Dan yang terpenting, kuasa simbol hanya bisa dijalankan ketika ia tidak langsung dikenali keberadaannya (Bourdieu, 2014). Maka kuasa simbol dapat dibangun dalam memori yang terus-terusnya membuat individu mengingat suatu peristiwa. Hal ini dapat dilakukan dalam sebuah penanda peristiwa dengan membangun sebuah monumen yang berkaitan dengan Covid-19. Persis seperti yang dilakukan oleh Mangkunegara VII pada tahun 1936 di Kota Surakarta (Solo).

Berkaca pada apa yang dilakukan oleh Mangkunegara VII, pembangunan sebuah monumen adalah salah satu langkah untuk mengubah habitus dalam masyarakat. Untuk mencegah total suatu wabah memang diperlukan waktu yang sangat lama. Untuk mencegah wabah kolera sendiri, pendirian satu ponten saja tidak cukup. Ponten hanya sebagai salah satu pemantik gagasan untuk mengurai permasalahan yang terjadi kala waktu itu. Pasca terbangun Ponten muncul program-program menyoal sanitasi, seperti pengadaan MCK umum, bantuan pembuatan sumur, arisan jamban, hingga dewasa ini seperti pengelolaan limbah cair komunal.

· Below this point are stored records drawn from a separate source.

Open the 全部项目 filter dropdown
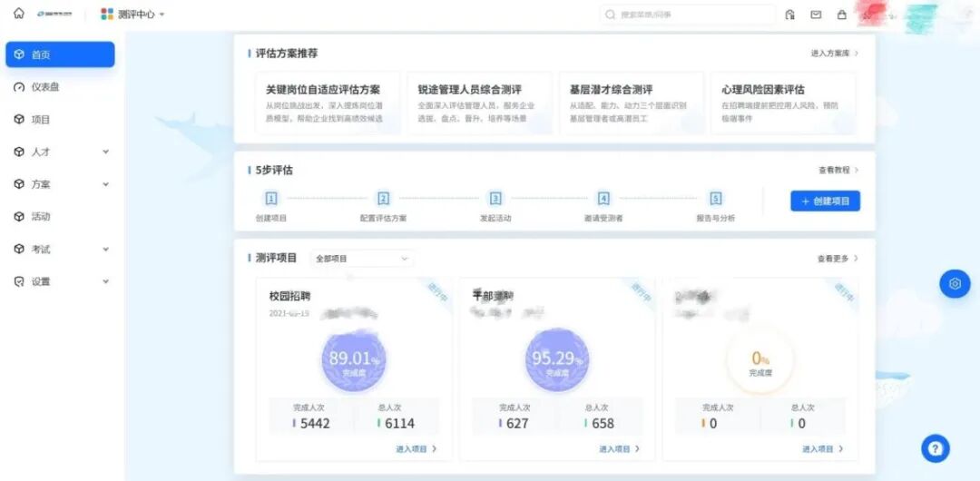Screen dimensions: 980x481 361,259
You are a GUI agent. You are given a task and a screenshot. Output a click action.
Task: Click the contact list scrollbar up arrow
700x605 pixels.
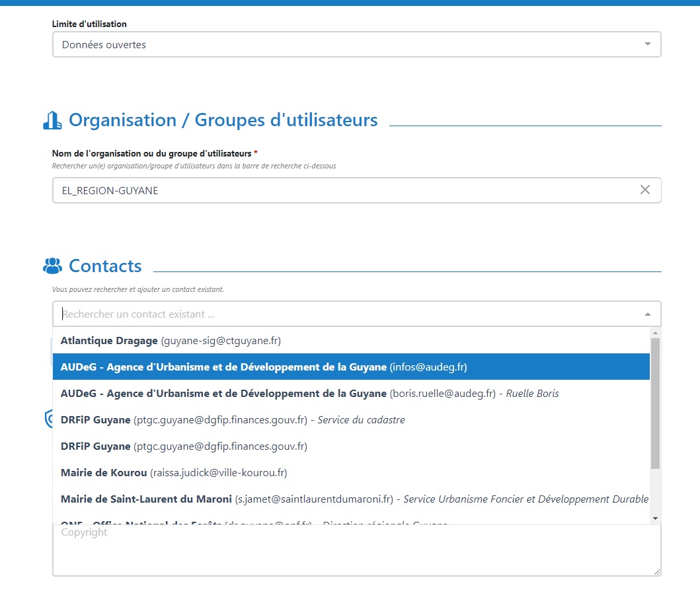click(x=655, y=332)
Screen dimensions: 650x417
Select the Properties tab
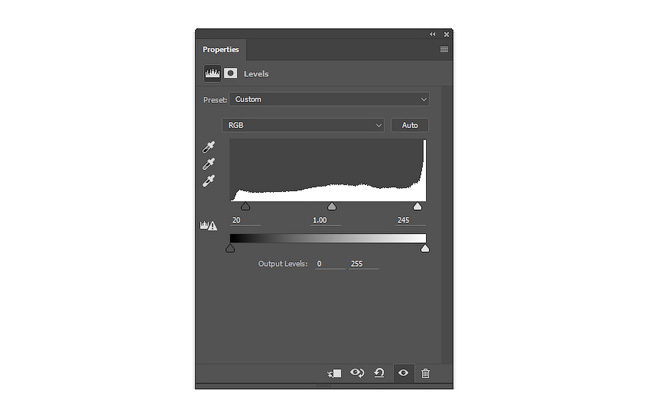tap(221, 49)
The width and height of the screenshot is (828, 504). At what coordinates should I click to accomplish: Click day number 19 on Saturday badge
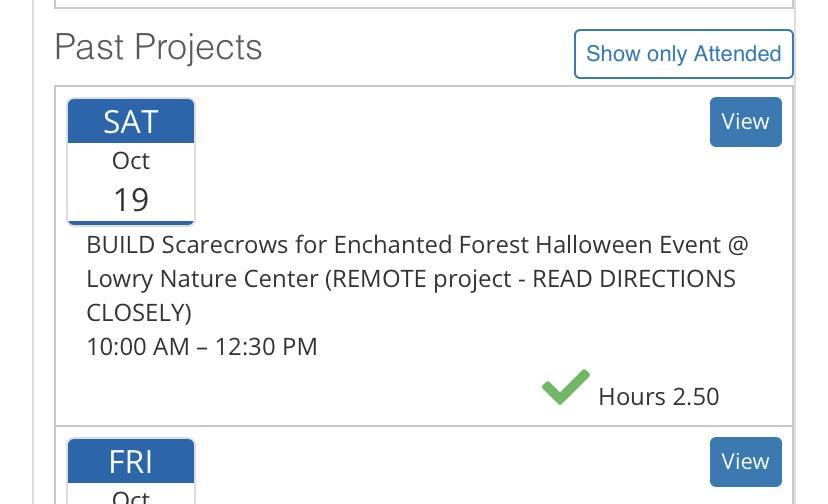click(x=131, y=199)
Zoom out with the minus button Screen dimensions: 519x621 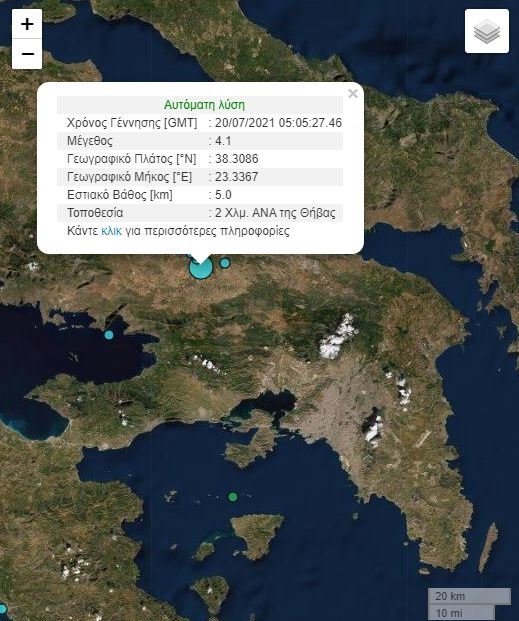point(27,54)
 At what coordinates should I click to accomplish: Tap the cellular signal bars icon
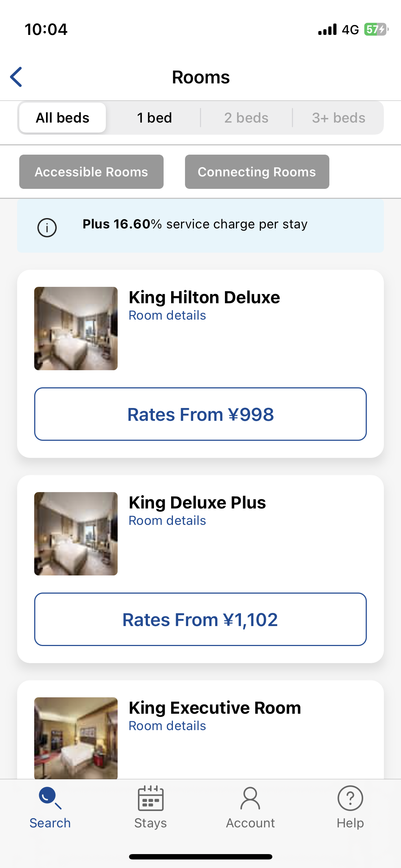pyautogui.click(x=327, y=30)
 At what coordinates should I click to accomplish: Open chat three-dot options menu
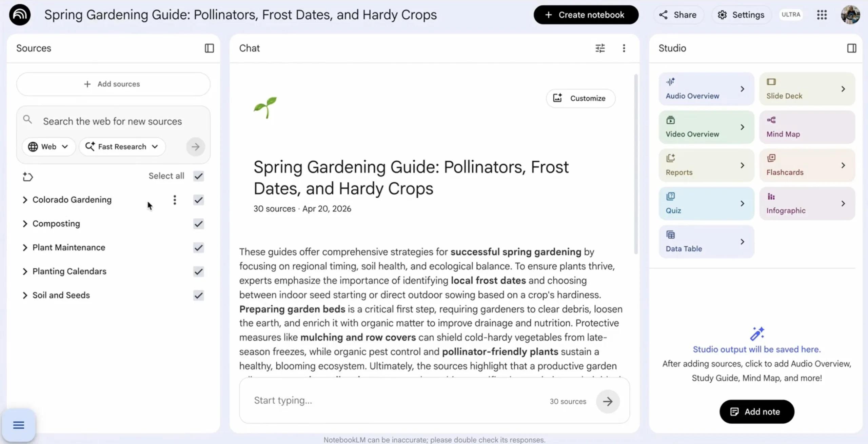click(x=624, y=48)
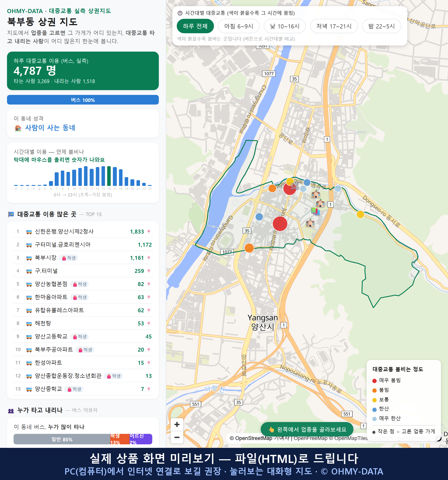448x480 pixels.
Task: Click the green peak bar at hour 16
Action: [x=109, y=176]
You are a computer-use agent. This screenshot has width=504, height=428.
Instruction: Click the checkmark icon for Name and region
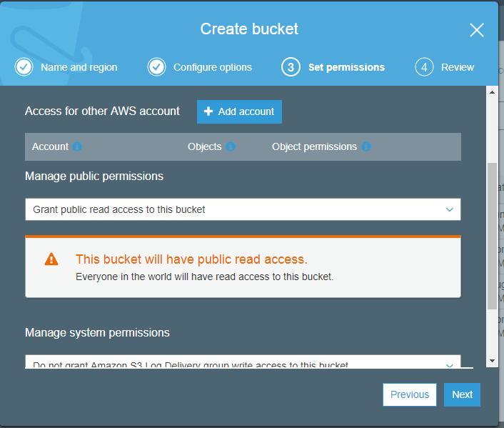point(24,67)
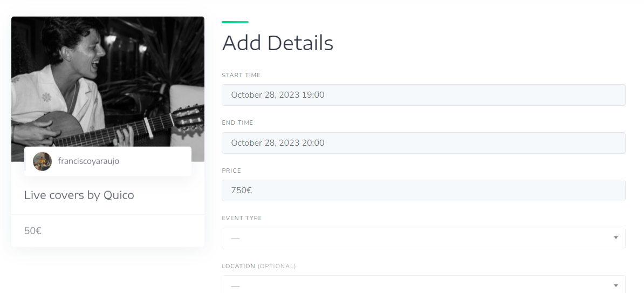
Task: Click the Price field showing 750€
Action: tap(423, 190)
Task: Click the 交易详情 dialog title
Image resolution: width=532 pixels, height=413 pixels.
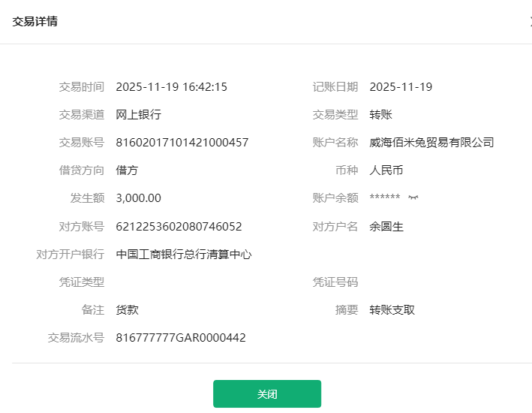Action: click(35, 22)
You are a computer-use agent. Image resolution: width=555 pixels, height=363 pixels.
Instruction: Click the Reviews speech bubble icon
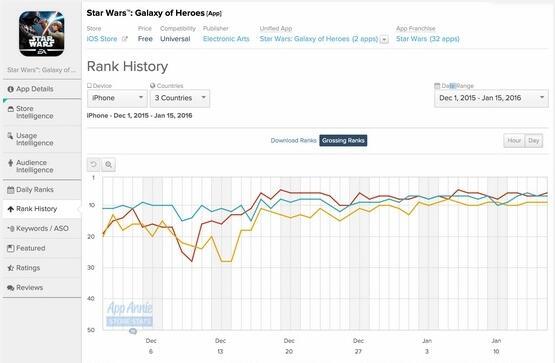(x=11, y=288)
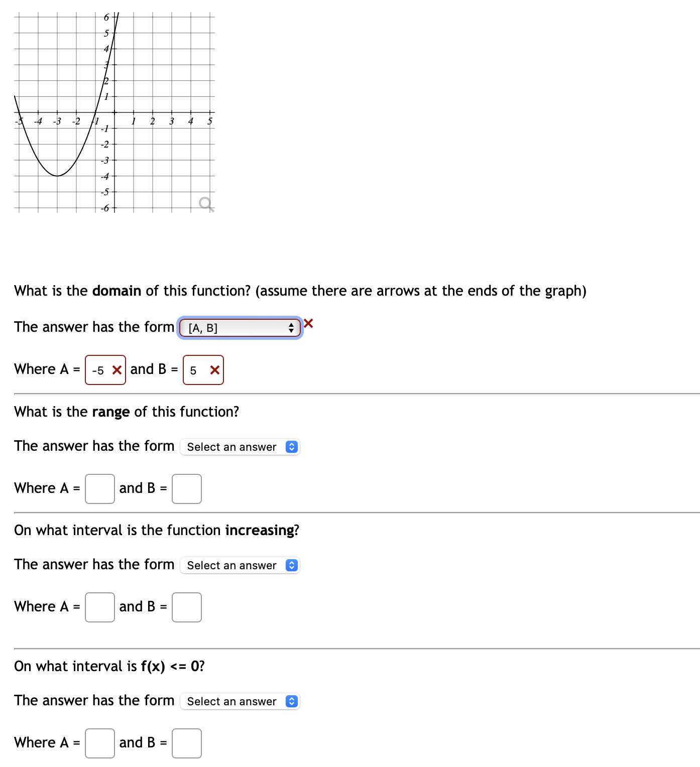
Task: Select the B input field showing 5
Action: (196, 370)
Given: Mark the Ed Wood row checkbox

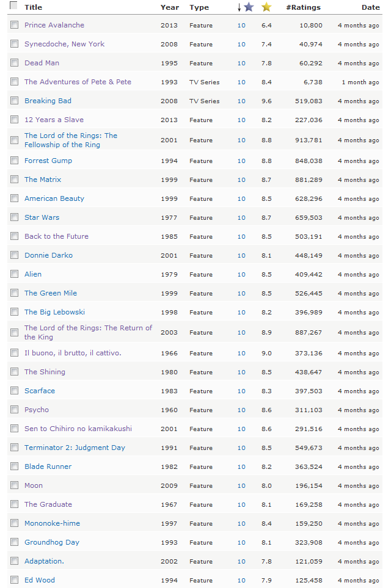Looking at the screenshot, I should (14, 580).
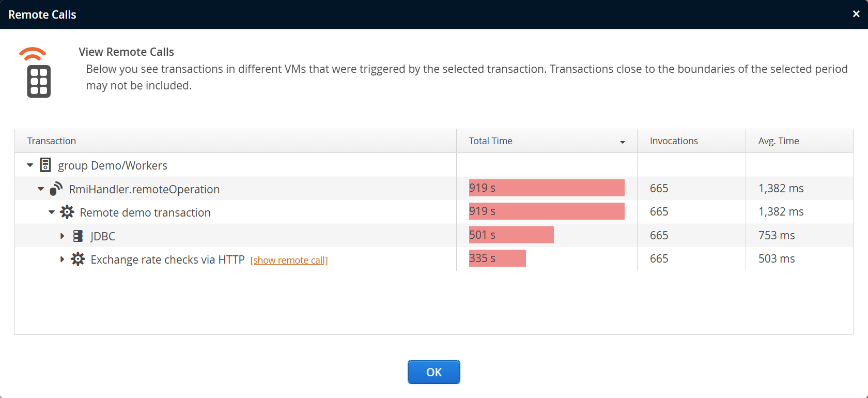Expand the Exchange rate checks via HTTP node
The width and height of the screenshot is (868, 398).
pyautogui.click(x=62, y=259)
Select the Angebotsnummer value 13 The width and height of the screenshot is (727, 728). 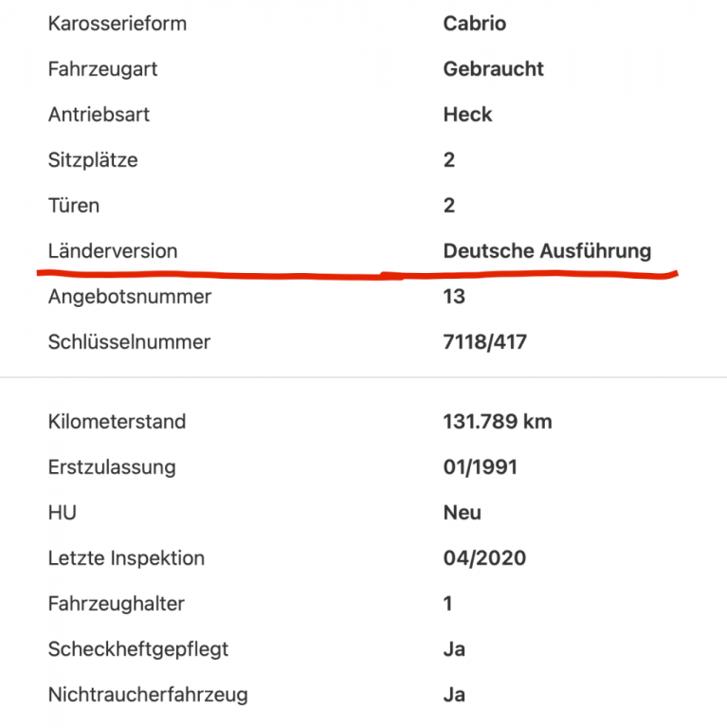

Begitu juga dengan Covid-19 ini, penanganannya dibutuhkan waktu yang panjang. Agar masyarakat tidak lupa begitu dan mengalami short memory syndrome maka monumen dalam mengingatkan memori akan suatu peristiwa yang pernah terjadi dalam peradaban manusia. Pembangunan materiil sebagai bentuk atas kuasa simbol adalah faktor penting untuk mengubah habitus.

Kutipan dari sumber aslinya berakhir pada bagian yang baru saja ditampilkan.